• **Objectif énoncé a**: Reproduisez fidèlement les lignes des entrées, en partant de la toute première ligne des entrées et en allant jusqu'à la ligne contenant « Select 圧縮 in », ces deux lignes comprises.

------ Extrait de page ------

Que faire en effet, que dire, que penser, en face du rétrécissement du catholicisme, de la baisse de la pratique sacramentelle, de l’effondrement des vocations sacerdotales et religieuses, du syncrétisme dogmatique et spirituel, du relativisme moral et de cette « culture de mort » qui pourraient nous faire penser que nous sommes, sinon à « la fin de l’histoire » (comme d’aucuns ont voulu l’écrire), du moins à la fin d’un monde ayant, jusqu’à ce jour, typé la civilisation et la chrétienté occidentales ? Devant un tel état de fait, tout chrétien, quel qu’il soit, laïc ou consacré, au sommet de la hiérarchie ou à la base du peuple des croyants, est appelé à entrer en mission. À commencer par le monde monastique, s’il veut, tout simplement assurer sa survie !

Je ne me risquerai pas à dire ce que doit faire, dans son ensemble, la vie consacrée. Mais je veux bien essayer de dire ce que, au-delà des quelques considérations générales avancées plus haut, très concrètement nous essayons de vivre, dans nos Fraternités Monastiques de Jérusalem, pour assumer, en cet aujourd’hui de Dieu, l’impératif de l’urgence de la mission. Beaucoup s’y retrouveront sans doute.

------

• **Objectif énoncé b**:
Répondez aux questions suivantes d'après l'extrait de page.
(i) Selon l'extrait, quels chrétiens sont appelés à entrer en mission ?
(ii) Par quel monde l'extrait indique-t-il qu'il faut commencer ?
(iii) Dans quelles communautés l'extrait dit-il que l'on s'efforce de vivre l'impératif de l'urgence de la mission ?

------ Données fournies ------

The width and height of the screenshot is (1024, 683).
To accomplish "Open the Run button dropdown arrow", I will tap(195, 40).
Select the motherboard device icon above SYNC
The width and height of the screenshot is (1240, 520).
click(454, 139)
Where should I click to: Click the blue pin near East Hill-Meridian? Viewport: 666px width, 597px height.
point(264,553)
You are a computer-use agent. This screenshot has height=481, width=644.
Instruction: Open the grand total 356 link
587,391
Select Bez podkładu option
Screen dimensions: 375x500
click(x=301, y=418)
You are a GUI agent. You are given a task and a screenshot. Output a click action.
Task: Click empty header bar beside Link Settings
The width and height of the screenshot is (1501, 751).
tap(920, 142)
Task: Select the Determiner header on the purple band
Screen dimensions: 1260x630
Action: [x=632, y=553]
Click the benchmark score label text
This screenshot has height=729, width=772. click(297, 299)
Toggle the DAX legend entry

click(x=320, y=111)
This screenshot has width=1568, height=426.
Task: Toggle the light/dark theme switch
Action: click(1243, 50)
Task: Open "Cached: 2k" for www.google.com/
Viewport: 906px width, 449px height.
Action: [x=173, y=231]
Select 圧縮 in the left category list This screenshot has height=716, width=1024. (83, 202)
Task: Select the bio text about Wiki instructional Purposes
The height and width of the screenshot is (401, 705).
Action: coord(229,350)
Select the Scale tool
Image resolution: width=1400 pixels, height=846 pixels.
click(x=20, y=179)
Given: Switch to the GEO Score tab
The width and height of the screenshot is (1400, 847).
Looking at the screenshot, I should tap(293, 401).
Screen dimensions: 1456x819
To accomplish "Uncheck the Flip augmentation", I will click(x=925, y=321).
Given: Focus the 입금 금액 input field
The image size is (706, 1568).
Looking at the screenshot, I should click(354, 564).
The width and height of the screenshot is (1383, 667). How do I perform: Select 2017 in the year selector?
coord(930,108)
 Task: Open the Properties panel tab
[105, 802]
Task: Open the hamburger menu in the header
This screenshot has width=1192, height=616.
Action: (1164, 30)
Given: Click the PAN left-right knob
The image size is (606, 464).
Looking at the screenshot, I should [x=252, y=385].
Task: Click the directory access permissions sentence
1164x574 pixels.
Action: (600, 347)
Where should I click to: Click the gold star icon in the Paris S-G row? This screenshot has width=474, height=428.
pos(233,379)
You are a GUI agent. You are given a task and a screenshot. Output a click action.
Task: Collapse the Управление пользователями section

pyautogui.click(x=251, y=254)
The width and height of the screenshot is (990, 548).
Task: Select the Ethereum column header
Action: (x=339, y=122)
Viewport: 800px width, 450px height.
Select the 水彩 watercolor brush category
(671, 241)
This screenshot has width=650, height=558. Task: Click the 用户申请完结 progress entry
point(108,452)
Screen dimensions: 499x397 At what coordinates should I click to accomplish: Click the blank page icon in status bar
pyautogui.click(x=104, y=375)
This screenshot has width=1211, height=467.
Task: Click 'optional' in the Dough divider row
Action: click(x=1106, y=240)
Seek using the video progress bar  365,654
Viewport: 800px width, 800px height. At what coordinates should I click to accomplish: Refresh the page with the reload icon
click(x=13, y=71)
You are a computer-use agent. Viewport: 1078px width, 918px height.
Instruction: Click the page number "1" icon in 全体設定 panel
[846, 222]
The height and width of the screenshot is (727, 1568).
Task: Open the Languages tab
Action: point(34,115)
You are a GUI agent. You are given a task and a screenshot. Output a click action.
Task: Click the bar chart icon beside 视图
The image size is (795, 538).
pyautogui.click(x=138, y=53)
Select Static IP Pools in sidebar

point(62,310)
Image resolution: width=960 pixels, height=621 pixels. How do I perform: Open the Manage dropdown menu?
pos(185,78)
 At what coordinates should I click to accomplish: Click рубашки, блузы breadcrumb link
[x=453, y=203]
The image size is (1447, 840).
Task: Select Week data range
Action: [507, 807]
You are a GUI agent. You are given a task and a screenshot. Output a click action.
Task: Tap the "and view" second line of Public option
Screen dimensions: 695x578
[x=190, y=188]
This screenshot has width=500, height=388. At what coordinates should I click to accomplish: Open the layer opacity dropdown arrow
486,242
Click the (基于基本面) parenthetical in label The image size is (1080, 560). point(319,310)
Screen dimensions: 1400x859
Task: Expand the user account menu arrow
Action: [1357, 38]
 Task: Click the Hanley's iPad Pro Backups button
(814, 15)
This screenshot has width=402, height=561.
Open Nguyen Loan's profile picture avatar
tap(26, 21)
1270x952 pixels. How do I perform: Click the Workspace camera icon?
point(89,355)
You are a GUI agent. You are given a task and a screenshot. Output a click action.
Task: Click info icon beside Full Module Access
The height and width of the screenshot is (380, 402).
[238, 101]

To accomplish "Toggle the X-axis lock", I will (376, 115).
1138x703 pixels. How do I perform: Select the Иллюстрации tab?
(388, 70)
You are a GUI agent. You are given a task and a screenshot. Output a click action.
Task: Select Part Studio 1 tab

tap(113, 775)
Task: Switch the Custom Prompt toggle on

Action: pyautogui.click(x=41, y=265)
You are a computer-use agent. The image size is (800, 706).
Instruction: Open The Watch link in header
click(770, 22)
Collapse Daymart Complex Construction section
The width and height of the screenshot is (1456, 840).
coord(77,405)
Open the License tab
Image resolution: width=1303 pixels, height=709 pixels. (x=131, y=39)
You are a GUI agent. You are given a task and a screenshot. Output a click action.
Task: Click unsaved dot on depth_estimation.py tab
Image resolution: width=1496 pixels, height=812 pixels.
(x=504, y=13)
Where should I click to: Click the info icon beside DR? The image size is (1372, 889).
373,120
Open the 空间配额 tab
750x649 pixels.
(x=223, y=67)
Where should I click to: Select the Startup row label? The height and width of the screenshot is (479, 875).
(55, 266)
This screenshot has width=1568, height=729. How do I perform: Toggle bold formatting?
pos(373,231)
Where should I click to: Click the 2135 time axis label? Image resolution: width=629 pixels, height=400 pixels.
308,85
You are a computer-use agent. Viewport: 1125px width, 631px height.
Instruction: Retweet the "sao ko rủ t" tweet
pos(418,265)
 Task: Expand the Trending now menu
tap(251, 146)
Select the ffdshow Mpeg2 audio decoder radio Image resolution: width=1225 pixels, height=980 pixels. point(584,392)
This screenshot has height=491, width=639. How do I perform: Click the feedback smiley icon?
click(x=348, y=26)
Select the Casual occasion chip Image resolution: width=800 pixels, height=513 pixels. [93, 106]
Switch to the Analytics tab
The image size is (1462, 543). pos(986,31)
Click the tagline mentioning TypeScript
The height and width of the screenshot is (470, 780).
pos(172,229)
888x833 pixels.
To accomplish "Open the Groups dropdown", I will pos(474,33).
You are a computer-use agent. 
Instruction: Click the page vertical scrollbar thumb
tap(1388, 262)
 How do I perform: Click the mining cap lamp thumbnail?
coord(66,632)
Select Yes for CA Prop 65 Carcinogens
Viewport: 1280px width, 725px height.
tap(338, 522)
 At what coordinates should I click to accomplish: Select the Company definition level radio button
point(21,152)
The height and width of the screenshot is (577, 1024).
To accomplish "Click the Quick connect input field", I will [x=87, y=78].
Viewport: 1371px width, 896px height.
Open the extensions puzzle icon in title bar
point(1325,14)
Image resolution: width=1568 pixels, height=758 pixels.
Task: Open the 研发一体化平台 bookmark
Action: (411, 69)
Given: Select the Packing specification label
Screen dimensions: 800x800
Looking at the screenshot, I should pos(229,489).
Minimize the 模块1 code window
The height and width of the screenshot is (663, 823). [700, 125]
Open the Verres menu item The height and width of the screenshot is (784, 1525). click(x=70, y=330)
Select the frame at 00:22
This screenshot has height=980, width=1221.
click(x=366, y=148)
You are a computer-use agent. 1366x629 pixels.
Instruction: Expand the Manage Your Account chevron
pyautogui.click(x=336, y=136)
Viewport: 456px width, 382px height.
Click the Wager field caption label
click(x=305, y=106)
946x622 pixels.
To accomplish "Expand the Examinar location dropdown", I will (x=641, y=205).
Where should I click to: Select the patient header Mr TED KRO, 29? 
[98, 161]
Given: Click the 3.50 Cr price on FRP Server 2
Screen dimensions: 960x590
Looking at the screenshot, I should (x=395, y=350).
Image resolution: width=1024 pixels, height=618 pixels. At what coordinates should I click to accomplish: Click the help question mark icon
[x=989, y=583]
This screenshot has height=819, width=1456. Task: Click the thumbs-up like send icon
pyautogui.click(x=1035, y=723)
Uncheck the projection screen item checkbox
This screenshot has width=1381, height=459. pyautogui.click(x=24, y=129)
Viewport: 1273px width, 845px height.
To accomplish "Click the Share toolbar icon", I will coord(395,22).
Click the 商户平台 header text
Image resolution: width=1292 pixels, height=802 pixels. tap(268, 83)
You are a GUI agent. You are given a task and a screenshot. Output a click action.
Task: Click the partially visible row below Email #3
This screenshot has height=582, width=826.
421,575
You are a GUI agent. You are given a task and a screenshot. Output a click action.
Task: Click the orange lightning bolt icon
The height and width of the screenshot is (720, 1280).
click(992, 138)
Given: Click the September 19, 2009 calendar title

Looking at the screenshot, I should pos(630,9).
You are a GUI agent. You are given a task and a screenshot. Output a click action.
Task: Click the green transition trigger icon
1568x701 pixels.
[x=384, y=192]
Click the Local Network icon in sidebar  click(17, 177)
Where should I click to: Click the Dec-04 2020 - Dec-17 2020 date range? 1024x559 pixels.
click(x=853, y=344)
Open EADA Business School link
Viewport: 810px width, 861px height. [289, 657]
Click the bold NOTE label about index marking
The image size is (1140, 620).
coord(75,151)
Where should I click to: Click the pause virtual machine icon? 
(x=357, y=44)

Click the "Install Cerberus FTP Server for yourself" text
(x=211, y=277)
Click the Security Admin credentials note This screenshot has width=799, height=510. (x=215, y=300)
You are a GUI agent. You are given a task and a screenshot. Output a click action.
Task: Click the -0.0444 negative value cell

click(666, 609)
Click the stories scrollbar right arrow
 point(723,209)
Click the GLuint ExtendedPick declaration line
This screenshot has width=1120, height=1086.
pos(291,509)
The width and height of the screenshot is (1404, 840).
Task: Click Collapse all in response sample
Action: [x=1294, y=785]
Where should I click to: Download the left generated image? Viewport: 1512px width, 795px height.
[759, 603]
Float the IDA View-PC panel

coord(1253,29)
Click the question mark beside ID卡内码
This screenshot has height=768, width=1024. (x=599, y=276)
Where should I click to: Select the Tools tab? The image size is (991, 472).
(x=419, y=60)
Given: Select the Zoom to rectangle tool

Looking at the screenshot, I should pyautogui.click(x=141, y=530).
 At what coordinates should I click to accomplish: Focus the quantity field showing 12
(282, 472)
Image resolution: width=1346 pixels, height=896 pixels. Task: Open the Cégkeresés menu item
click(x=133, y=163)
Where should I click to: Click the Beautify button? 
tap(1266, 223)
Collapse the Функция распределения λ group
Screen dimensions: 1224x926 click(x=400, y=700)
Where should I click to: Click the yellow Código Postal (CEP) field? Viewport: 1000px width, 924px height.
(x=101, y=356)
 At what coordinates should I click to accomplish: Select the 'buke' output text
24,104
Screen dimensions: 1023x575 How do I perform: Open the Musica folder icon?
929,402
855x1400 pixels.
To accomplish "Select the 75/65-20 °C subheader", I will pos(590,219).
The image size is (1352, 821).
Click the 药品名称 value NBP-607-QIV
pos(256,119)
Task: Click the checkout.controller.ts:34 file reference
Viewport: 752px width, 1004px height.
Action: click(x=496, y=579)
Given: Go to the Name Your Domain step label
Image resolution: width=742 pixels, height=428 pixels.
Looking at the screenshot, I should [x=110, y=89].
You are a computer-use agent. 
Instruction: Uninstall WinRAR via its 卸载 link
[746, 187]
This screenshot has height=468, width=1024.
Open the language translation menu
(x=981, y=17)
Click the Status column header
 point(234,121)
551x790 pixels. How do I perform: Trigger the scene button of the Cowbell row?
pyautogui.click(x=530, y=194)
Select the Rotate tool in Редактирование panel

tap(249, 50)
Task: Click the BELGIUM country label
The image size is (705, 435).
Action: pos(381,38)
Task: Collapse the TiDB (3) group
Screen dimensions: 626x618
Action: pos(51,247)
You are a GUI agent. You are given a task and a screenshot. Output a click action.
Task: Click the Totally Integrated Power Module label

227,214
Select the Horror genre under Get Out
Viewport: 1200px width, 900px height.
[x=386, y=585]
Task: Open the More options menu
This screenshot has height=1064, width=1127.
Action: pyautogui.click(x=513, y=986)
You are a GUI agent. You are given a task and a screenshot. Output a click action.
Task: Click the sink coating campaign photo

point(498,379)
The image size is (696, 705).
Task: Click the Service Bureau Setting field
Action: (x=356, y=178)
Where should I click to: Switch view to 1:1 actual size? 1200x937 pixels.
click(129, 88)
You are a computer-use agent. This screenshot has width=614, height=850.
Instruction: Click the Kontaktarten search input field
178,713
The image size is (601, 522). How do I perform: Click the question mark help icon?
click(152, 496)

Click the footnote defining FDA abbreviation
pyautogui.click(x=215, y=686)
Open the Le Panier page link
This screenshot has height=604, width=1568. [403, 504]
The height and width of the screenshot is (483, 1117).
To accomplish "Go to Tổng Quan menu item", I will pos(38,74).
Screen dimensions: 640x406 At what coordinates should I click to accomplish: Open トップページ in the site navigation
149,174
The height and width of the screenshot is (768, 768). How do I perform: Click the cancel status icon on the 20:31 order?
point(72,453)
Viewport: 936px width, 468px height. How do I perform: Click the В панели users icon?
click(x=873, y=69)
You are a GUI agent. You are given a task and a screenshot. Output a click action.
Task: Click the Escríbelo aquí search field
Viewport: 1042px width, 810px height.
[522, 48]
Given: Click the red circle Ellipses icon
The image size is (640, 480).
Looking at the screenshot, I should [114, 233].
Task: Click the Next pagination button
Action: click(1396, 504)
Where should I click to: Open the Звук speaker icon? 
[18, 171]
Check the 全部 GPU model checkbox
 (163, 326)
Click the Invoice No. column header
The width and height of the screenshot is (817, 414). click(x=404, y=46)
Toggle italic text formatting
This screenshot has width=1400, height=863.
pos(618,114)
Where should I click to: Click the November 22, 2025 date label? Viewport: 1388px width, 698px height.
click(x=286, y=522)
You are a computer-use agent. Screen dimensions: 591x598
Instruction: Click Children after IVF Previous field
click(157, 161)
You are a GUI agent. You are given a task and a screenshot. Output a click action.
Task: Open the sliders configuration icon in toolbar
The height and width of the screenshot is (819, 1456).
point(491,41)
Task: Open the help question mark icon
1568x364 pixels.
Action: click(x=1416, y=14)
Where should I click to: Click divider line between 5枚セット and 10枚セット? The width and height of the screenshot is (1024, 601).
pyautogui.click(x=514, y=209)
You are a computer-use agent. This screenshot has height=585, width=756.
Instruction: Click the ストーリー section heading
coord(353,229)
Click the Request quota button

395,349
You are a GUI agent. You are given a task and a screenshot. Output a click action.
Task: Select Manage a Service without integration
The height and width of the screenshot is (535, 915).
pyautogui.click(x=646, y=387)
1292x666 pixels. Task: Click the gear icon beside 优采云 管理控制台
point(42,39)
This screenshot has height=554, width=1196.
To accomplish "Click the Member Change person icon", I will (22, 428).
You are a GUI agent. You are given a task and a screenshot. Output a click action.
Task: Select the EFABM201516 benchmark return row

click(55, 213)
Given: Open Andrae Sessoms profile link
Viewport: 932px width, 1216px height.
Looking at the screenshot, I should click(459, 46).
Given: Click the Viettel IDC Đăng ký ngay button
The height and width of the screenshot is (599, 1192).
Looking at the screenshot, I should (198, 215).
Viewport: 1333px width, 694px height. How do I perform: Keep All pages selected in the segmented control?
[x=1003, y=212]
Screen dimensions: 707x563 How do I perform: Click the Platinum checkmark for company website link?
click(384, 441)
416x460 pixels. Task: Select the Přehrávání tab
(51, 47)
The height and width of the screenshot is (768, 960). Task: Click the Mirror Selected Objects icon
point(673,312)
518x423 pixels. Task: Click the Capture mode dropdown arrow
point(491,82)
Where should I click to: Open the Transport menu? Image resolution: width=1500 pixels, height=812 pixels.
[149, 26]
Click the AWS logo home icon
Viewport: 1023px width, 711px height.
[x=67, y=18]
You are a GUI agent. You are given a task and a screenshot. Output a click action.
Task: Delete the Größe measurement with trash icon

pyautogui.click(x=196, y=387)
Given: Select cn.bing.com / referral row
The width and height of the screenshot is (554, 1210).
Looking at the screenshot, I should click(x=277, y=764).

------

• **Réponse rédigée a**:
The width and height of the screenshot is (1024, 683).
To accomplish "Open the Run button dropdown arrow", I will tap(195, 40).
Select the motherboard device icon above SYNC
The width and height of the screenshot is (1240, 520).
click(454, 139)
Where should I click to: Click the blue pin near East Hill-Meridian? Viewport: 666px width, 597px height.
point(264,553)
You are a computer-use agent. This screenshot has height=481, width=644.
Instruction: Open the grand total 356 link
587,391
Select Bez podkładu option
Screen dimensions: 375x500
click(x=301, y=418)
You are a GUI agent. You are given a task and a screenshot. Output a click action.
Task: Click empty header bar beside Link Settings
The width and height of the screenshot is (1501, 751).
tap(920, 142)
Task: Select the Determiner header on the purple band
Screen dimensions: 1260x630
Action: [x=632, y=553]
Click the benchmark score label text
This screenshot has height=729, width=772. click(297, 299)
Toggle the DAX legend entry

click(x=320, y=111)
This screenshot has width=1568, height=426.
Task: Toggle the light/dark theme switch
Action: click(1243, 50)
Task: Open "Cached: 2k" for www.google.com/
Viewport: 906px width, 449px height.
Action: [x=173, y=231]
Select 圧縮 in the left category list This screenshot has height=716, width=1024. (83, 202)

• **Réponse rédigée b**:
(i) Tout chrétien, quel qu'il soit, laïc ou consacré, au sommet de la hiérarchie ou à la base du peuple des croyants.
(ii) Par le monde monastique.
(iii) Dans les Fraternités Monastiques de Jérusalem.